Justin C. Bagley, Ph.D.
Plant Evolutionary Genomics Laboratory
Department of Biology
Virginia Commonwealth University
Richmond, VA 23284-2012
Senior/Postdoctoral Research Associate
Departamento de Zoologia
Universidade de Brasília
Campus Universitário Darcy Ribeiro
70910-900 Brasília, DF, Brasil
Lattes CV: http://lattes.cnpq.br/0028570120872581
On Wed, May 31, 2017 at 6:41 PM, William Gelnaw <wgel...@gmail.com> wrote:
> I'm currently working on a paper that deals with the problem of
> over-parameterizing PCA in morphometrics. The recommendations that I'm
> making in the paper are that you should try to have at least 3 times as
> many samples as variables. That means that if you have 10 2D landmarks,
> you should have at least 60 specimens that you measure. Based on
> simulations, if you have fewer than 3 specimens per variable, you quickly
> start getting eigenvalues for a PCA that are very different from known true
> eigenvalues. I did a literature survey and about a quarter of
> morphometrics studies in the last decade haven't met that standard. A good
> way to test if you have enough samples is to do a jackknife analysis. If
> you cut out about 10% of your observations and still get the same
> eigenvalues, then your results are probably stable.
> I hope this helps.
> - Will
> On Wed, May 31, 2017 at 1:31 PM, mitte...@univie.ac.at <
> mitte...@univie.ac.at> wrote:
>> Adding more (semi)landmarks inevitably increases the spatial resolution
>> and thus allows one to capture finer anatomical details - whether relevant
>> to the biological question or not. This can be advantageous for the
>> reconstruction of shapes, especially when producing 3D morphs by warping
>> dense surface representations. Basic developmental or evolutionary trends,
>> group structures, etc., often are visible in an ordination analysis with a
>> smaller set of relevant landmarks; finer anatomical resolution not
>> necessarily affects these patterns. However, adding more landmarks cannot
>> reduce or even remove any signals that were found with less landmarks, but
>> it can make ordination analyses and the interpretation distances and angles
>> in shape space more challenging.
>> An excess of variables (landmarks) over specimens does NOT pose problems
>> to statistical methods such as the computation of mean shapes and
>> Procrustes distances, PCA, PLS, and the multivariate regression of shape
>> coordinates on some independent variable (shape regression). These methods
>> are based on averages or regressions computed for each variable separately,
>> or on the decomposition of a covariance matrix.

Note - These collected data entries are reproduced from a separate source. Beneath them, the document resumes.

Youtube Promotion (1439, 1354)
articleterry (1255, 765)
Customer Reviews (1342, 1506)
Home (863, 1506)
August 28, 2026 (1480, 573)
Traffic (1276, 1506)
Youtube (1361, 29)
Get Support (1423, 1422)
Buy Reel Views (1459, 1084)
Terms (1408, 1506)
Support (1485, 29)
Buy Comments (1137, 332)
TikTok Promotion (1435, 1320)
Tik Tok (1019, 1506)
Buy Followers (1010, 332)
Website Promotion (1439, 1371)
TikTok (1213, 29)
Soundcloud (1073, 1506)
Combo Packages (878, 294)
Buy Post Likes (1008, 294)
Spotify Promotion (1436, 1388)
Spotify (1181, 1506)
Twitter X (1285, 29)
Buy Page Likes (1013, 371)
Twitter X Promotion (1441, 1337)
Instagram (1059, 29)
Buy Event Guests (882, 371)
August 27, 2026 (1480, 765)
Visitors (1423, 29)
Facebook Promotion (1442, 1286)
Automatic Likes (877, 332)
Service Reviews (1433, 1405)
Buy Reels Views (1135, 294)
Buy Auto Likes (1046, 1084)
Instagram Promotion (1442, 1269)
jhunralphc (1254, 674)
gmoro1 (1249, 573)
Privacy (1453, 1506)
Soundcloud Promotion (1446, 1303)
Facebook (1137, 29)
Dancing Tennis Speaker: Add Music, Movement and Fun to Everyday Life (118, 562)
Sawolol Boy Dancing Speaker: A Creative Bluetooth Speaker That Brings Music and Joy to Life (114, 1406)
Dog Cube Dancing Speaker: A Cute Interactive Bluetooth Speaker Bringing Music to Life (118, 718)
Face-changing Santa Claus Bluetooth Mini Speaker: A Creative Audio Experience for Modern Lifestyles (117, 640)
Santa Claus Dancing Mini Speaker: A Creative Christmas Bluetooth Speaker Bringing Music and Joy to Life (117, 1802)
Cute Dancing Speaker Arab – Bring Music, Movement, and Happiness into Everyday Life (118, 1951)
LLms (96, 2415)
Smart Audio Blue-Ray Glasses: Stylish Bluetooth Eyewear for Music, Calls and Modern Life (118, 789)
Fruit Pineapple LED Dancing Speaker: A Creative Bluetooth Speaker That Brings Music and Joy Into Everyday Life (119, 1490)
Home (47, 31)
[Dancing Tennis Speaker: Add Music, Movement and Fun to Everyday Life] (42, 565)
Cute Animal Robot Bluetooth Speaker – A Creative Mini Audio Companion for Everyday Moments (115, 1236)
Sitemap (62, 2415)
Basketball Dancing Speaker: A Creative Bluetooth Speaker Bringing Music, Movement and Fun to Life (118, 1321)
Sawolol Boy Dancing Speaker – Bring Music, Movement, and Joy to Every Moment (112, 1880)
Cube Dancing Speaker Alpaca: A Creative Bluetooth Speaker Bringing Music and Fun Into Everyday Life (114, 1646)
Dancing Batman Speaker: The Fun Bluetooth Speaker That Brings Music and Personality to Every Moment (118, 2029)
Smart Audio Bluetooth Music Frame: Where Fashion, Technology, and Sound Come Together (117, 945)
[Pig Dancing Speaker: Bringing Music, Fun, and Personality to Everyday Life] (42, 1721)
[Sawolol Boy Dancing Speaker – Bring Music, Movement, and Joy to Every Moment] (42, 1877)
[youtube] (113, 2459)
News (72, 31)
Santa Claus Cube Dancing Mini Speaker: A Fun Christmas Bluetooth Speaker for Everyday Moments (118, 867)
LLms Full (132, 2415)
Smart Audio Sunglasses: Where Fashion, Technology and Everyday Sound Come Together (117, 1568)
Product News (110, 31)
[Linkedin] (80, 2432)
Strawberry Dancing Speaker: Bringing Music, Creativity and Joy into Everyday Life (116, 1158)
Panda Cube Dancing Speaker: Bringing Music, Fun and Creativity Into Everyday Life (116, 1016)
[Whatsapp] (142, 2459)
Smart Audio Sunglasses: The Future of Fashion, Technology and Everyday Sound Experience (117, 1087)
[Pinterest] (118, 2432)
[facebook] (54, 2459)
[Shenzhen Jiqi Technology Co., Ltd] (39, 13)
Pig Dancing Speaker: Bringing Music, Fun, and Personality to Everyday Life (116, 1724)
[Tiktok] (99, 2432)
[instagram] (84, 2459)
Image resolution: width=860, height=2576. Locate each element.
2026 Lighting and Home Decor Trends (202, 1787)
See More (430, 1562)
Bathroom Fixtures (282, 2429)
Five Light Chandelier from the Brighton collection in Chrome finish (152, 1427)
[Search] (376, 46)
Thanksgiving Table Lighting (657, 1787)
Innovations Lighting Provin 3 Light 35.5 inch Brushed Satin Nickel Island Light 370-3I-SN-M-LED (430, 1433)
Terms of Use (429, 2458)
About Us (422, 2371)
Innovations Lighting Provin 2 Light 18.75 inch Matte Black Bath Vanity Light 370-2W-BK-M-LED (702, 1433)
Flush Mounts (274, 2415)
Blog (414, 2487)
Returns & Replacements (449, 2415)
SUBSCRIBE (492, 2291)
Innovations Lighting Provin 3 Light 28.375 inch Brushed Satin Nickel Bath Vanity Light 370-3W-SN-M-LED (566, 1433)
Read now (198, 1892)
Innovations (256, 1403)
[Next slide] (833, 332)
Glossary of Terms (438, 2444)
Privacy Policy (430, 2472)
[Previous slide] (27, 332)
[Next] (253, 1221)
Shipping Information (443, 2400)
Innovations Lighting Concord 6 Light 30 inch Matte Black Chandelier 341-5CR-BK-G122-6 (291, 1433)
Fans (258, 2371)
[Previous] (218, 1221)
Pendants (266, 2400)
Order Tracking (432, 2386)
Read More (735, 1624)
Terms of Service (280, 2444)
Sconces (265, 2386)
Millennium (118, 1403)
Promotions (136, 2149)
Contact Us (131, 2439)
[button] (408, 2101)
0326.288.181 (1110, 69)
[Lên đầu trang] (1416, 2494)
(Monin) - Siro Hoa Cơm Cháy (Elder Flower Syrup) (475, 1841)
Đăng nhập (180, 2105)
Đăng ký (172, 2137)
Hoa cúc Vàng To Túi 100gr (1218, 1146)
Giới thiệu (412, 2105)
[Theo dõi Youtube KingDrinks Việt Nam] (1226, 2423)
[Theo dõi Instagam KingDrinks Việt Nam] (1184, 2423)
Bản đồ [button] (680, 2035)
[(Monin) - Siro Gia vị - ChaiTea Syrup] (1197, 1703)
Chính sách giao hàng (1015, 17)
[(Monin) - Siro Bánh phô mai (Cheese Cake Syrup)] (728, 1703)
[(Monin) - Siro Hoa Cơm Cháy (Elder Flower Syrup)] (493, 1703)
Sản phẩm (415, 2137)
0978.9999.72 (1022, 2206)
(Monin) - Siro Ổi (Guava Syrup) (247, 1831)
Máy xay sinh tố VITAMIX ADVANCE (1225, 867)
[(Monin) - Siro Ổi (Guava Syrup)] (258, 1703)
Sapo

>> Other techniques, including Mahalanobis distance, DFA, CVA, CCA, and
>> relative eigenanalysis require the inversions of a full-rank covariance
>> matrix, which implies an access of specimens over variables. The same
>> applies to many multivariate parametric test statistics, such as
>> Hotelling's T2, Wilks' Lambda, etc. But shape coordinates are NEVER of full
>> rank and thus can never be subjected to any of these methods without prior
>> variable reduction. In fact, reliable results can only be obtained if there
>> are manifold more specimens than variables, which usually requires variable
>> reduction by PCA, PLS or other techniques, or the regularization of
>> covariance matrices (which is more common in the bioinformatic community).
>> For these reasons, I do not see any disadvantage of measuring a large
>> number of landmarks, except for a waste of time perhaps. If life time is an
>> issue, one can optimize landmark schemes as suggested by Jim or Aki.